I had a dream the other night. I woke up in the middle of the night and couldn't get back to sleep, couldn't stop thinking. The dream wasn't directly related to Aiden being born, and I actually can't remember now what the dream was about, but I know it made me realize something I hadn't consciously been aware of.
I have been telling Ryan that I'm not sure I'm quite ready for the little guy to come out of my belly and into the "real world." It's not that I'm not ready to hold him and take care of him. I just love having him in there and with me all the time, with just me (yes, I'll admit that!). Right now, he's all mine, but soon I'll have to share him. We joke about that because once he's out, Ryan will get to take him, too. He'll tell Aiden through my belly, mommy will have to share you with me soon!
But what got me thinking this night when I woke up was the fact that, I have to share him with the world now, but in a different way. In my belly, I am the one taking care of him. I take care of myself, and he gets everything he needs through me. I know he is safe and healthy in there. He has everything he needs. Once he is out in the world, though, he is exposed to so much more. I'm not just talking about germs and such, though that's there, too. Other people can affect him, can do him good or harm, can teach him things, can expose him to all sorts of things. I'm not at all worried about Ryan taking care of him. I know he will be fantastic. But I have to think about how others will treat him, what they can and will do to him and for him. I have to worry about what he'll learn, what he'll eat, wear, everything.
The world can be a scary place, and now Aiden will be exposed to that instead of only experiencing the warmth and safety of my belly.
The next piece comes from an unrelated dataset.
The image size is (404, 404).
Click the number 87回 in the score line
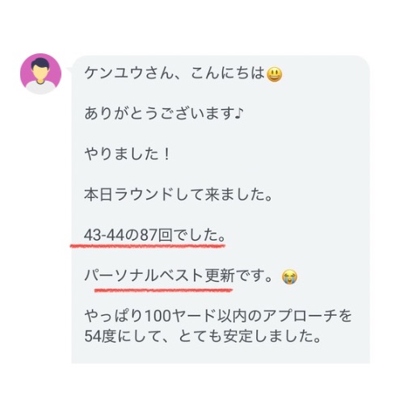[156, 235]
He will soon be able to experience discomfort, pain, cold, hunger. There is just so much that can affect him once he's out of me, and there is so much to consider. I love having him in my belly and knowing that he is in the best place possible. Don't get me wrong, I'm not scared. Just as all you other parents, I want the best for my child. I want to know he's protected, he's happy, and that he's getting the absolute best he can possibly have. And soon it will take more than my body to ensure that.
1 comment:
Yo entiendo ( I understand). I never had that dream, but I remember this feeling that you're explaining. It's just geniune concern and love for our baby. It's amazing how we tune in to that maternal instinct. It's not selfishness in any matter, because it's the mother's thought of wanting to protect our babies.